**DESCRIPTION OF THE TASK**
Scale every coordinate in the answers by 0.8, rounding to whole numbers with halves going up, and write out the items between the lines holding "Where should I" and "tap(270, 487)", inclusive, requests included. Leave the pictures out.

**AVAILABLE DATA**
==*==

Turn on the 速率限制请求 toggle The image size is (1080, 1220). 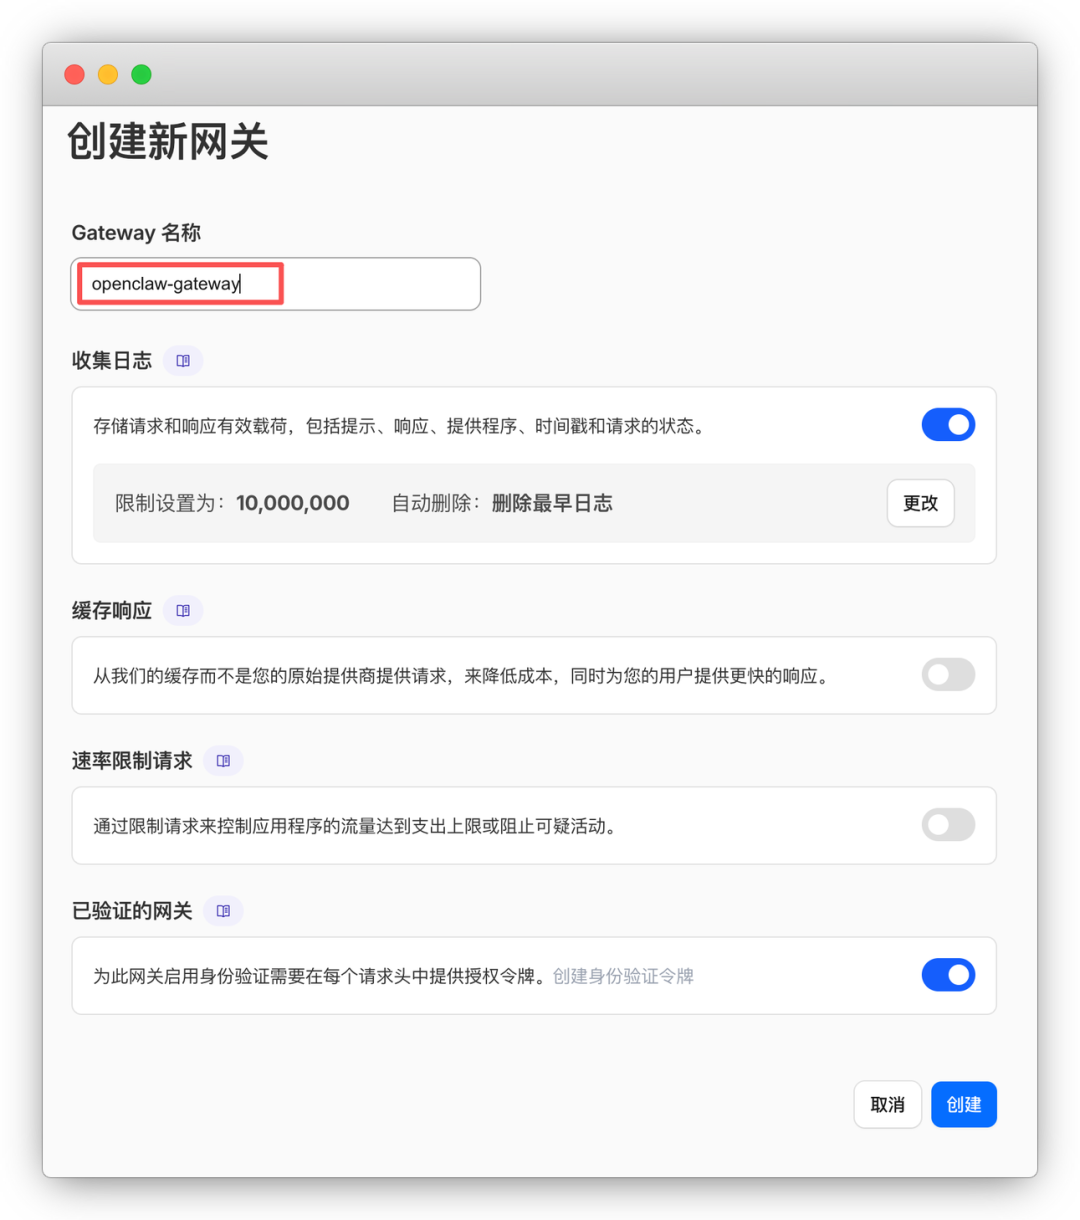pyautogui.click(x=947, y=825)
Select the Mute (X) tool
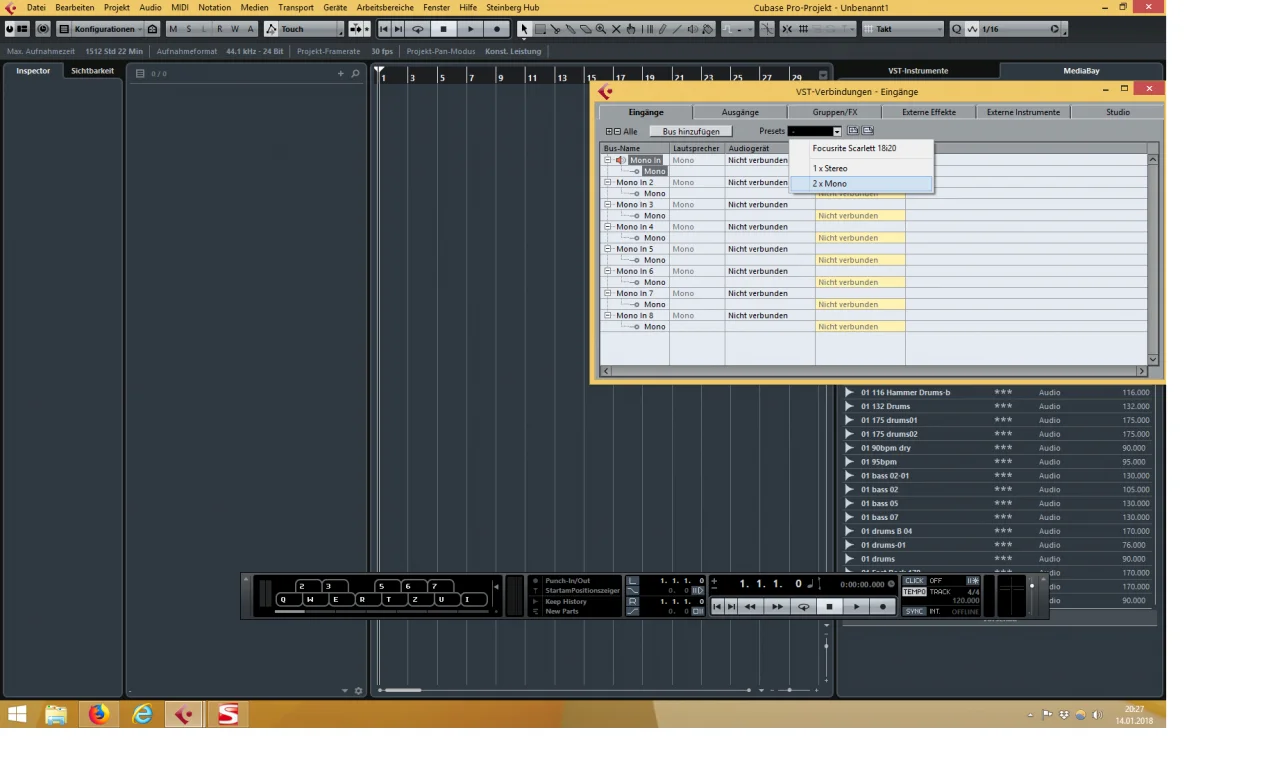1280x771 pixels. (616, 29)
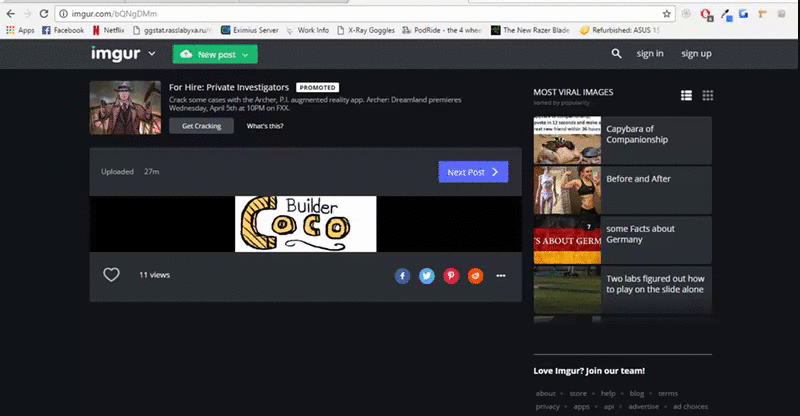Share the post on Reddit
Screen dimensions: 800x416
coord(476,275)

==*==

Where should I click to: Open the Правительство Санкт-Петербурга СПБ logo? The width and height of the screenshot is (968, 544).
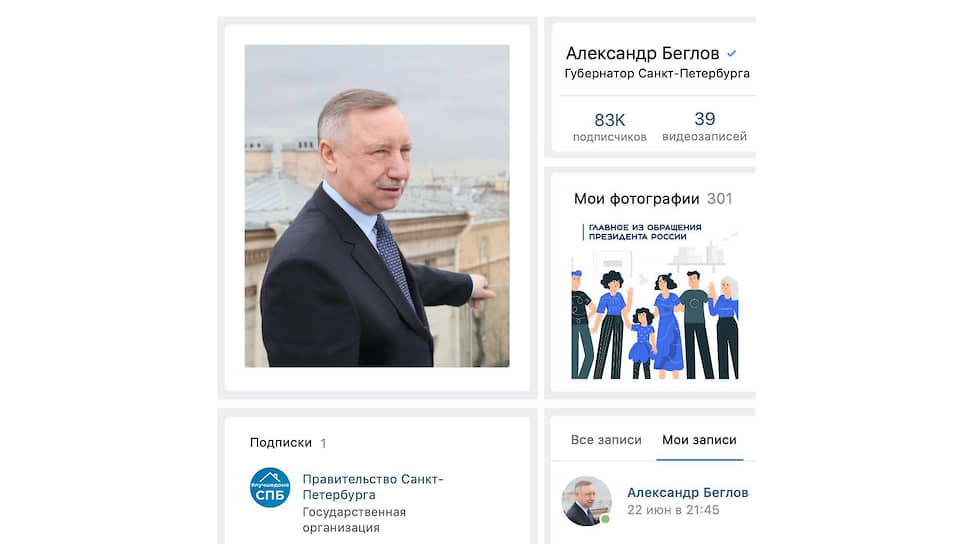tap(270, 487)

==*==

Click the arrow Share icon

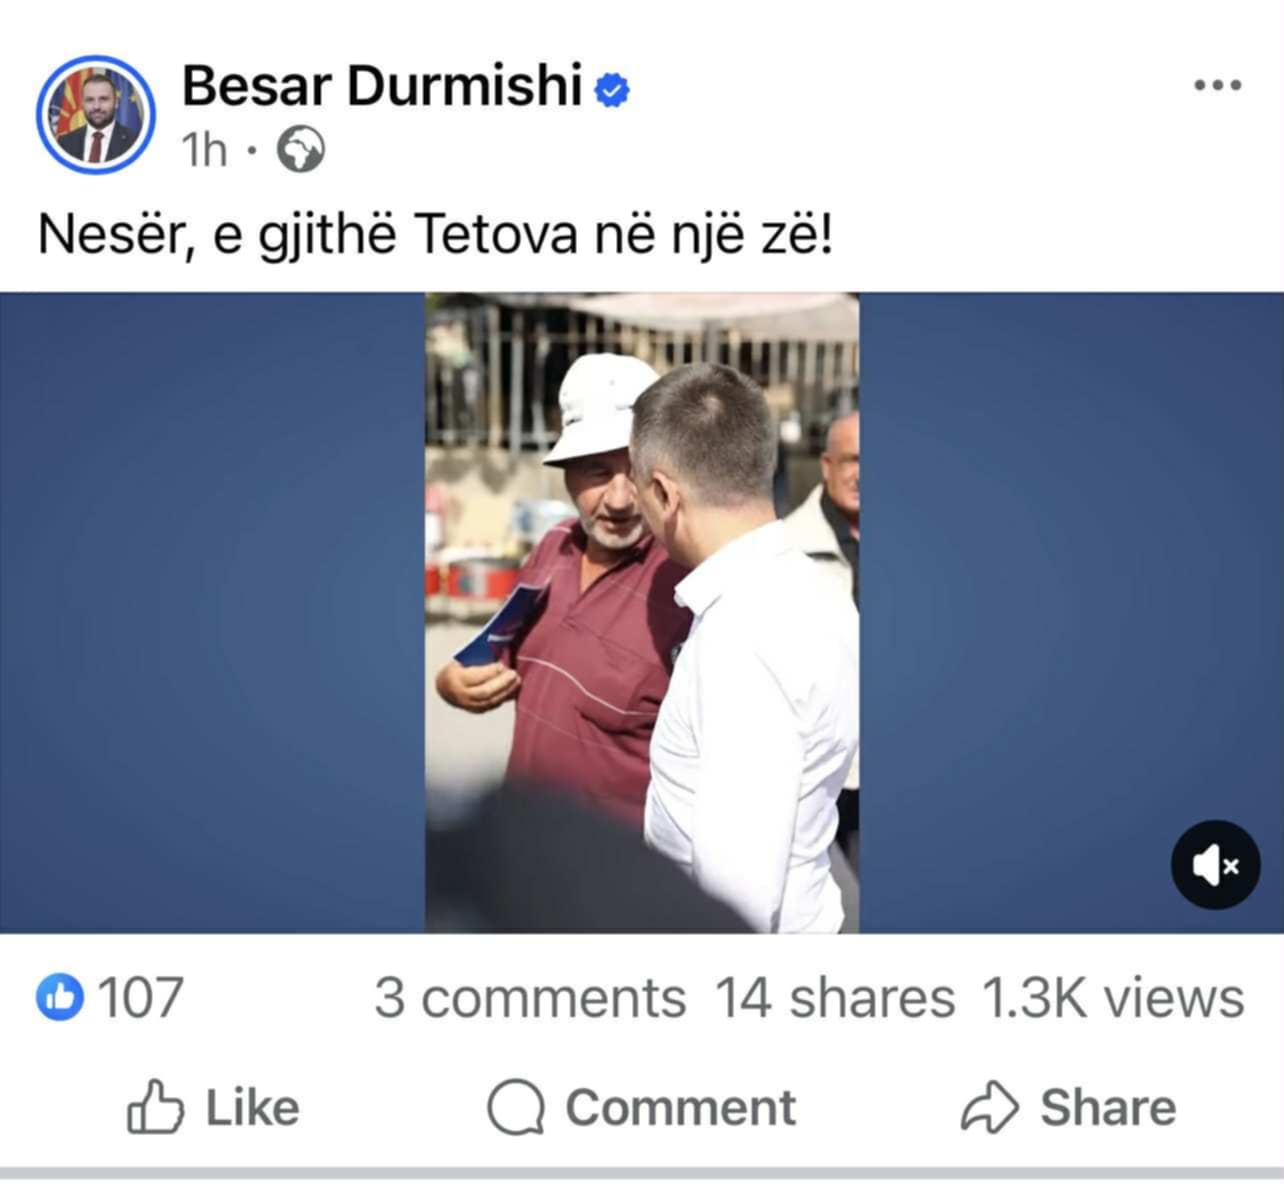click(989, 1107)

==*==

**THE COMPLETED TASK**
Where should I click to: Open the Правительство Санкт-Петербурга СПБ logo? The width and height of the screenshot is (968, 544).
tap(216, 390)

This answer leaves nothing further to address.